El Papa nos recuerda que no estamos solos

“Lázaro es un querido amigo de Jesús, quien sabe que está a punto de morir; el Señor se pone en camino, pero llega a casa del amigo cuatro días después de que haya sido sepultado, cuando ya se ha perdido toda esperanza. Sin embargo, su presencia enciende un poco de confianza en el corazón de las hermanas, Marta y María. Ellas, en medio del dolor, se aferran a esa luz, a esta pequeña esperanza. Jesús las invita a tener fe, y pide que abran el sepulcro. Luego reza al Padre, y entonces grita a Lázaro: «¡Sal fuera!». Éste vuelve a vivir y sale” ha narrado el Papa, a la vez que nos envía un mensaje claro: “Jesús da la vida incluso cuando parece que ya no hay esperanza”.

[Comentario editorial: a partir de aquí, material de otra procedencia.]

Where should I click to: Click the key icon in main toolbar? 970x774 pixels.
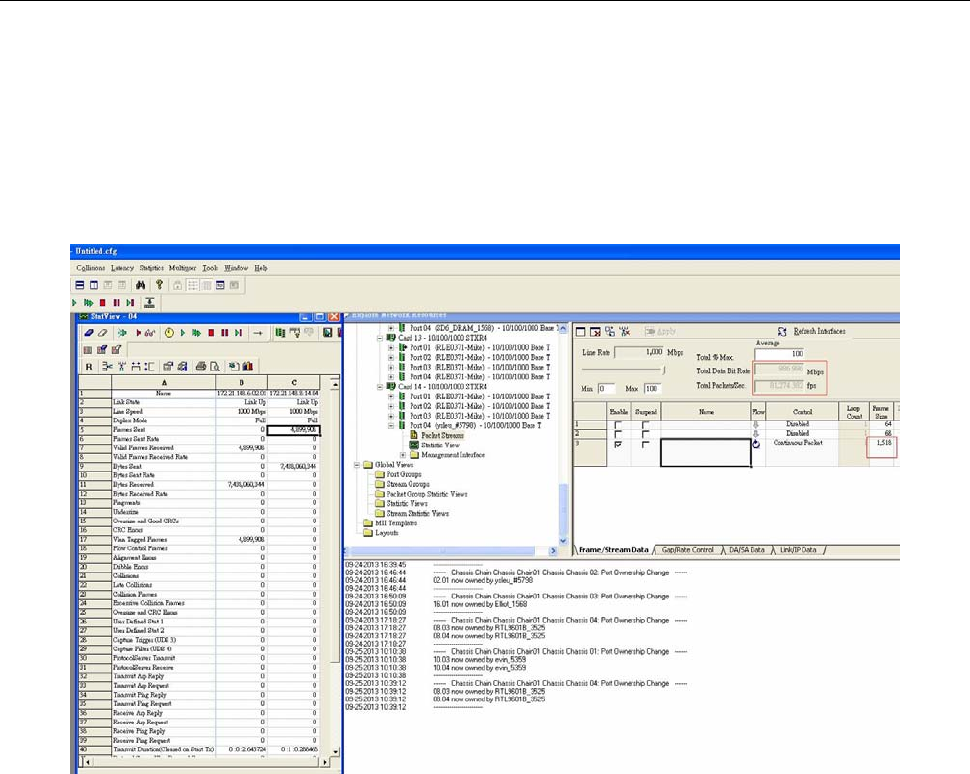pos(160,285)
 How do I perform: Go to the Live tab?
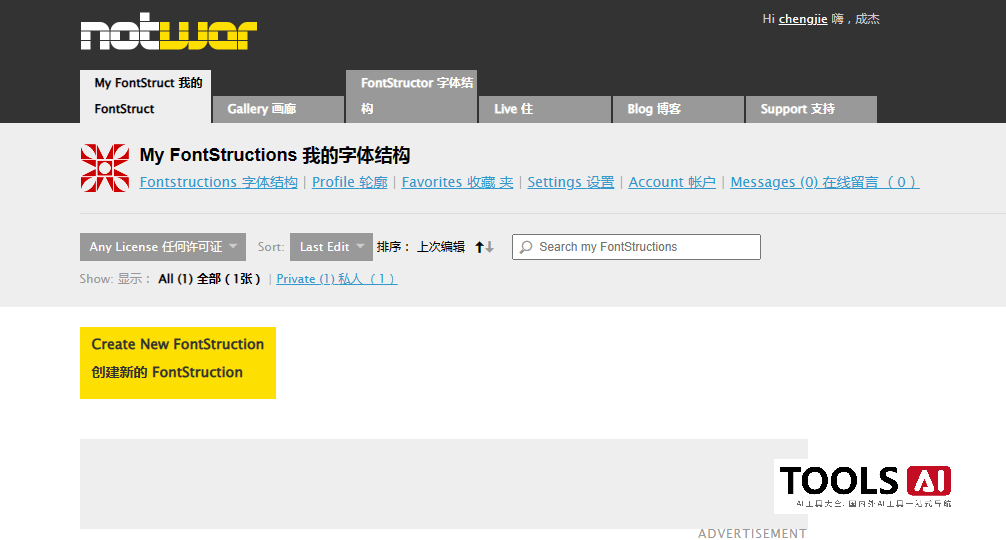tap(544, 109)
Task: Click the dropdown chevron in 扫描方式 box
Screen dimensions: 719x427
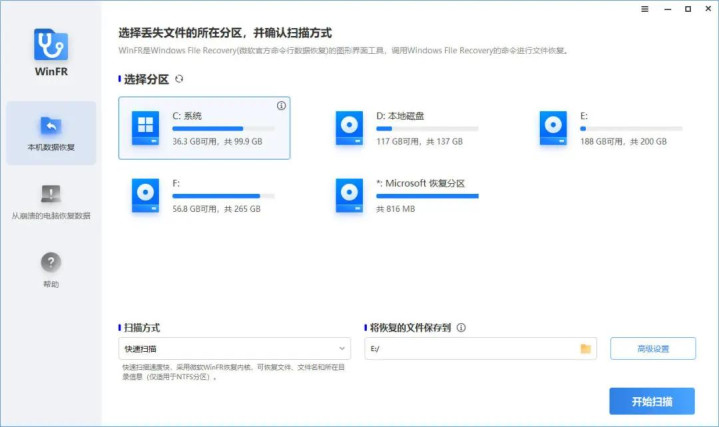Action: click(x=342, y=349)
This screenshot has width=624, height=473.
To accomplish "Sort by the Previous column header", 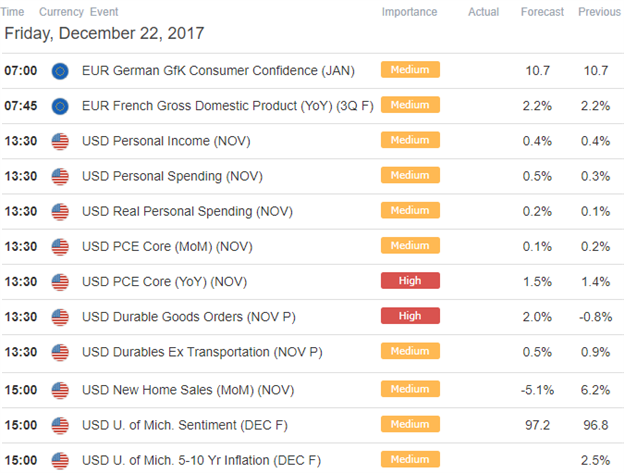I will tap(599, 12).
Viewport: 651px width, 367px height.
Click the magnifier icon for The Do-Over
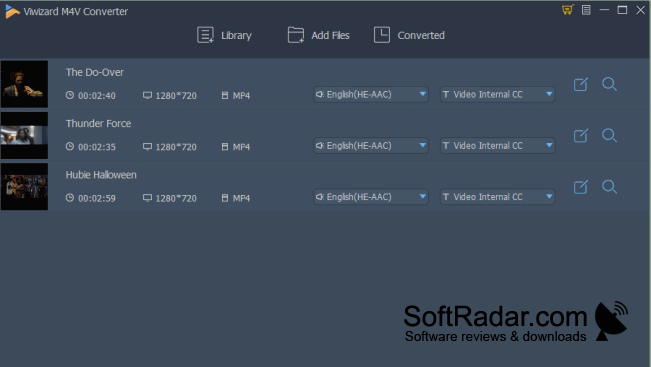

El Papa explica que hay momentos en la vida de una persona en los que “uno se siente sin esperanza, amargado porque han experimentado cosas malas» ya sea por una pérdida dolorosa, de una enfermedad, de un cruel desengaño, de una injusticia o una traición sufrida, de un grave error cometido y siente «qwue ha dejado de esperar». También a veces oímos decir a alguien: “Ya no hay nada que hacer” y cierra la puerta a la esperanza. “Son momentos en los que la vida se asemeja a un sepulcro cerrado – dice el Papa – todo es oscuridad, en torno se ve solamente dolor y desesperación, pero el milagro de hoy nos dice que no es así, que el final no es este, que en esos momentos no estamos solos, es más, que precisamente en esos momentos Él se hace más cercano que nunca para darnos de nuevo la vida”.

«Cuántas veces en la vida nos hemos encontrado así, en este caso de no tener fuerzas para levantarnos» pregunta el Papa y asegura que Jesús nos dice: «¡Adelante, adelante! Yo estoy contigo». Por tanto, el Santo Padre nos pide hoy: «quita las vendas que te atan, no cedas al pesimismo que deprime, al temor que aísla, al desánimo por el recuerdo de malas experiencias, al miedo que paraliza. ¡Yo te quiero libre y vivo, no te abandono, estoy contigo! No te dejes aprisionar por el dolor, no dejes que muera la esperanza: ¡vuelve a vivir!”.

Por último, hace una advertencia a los confesores: «Queridos hermanos, no olvidéis que también vosotros sois pecadores y que estáis en el confesionario no para torturar: para perdonar, y para perdonarlo todo, como el Señor lo perdona todo».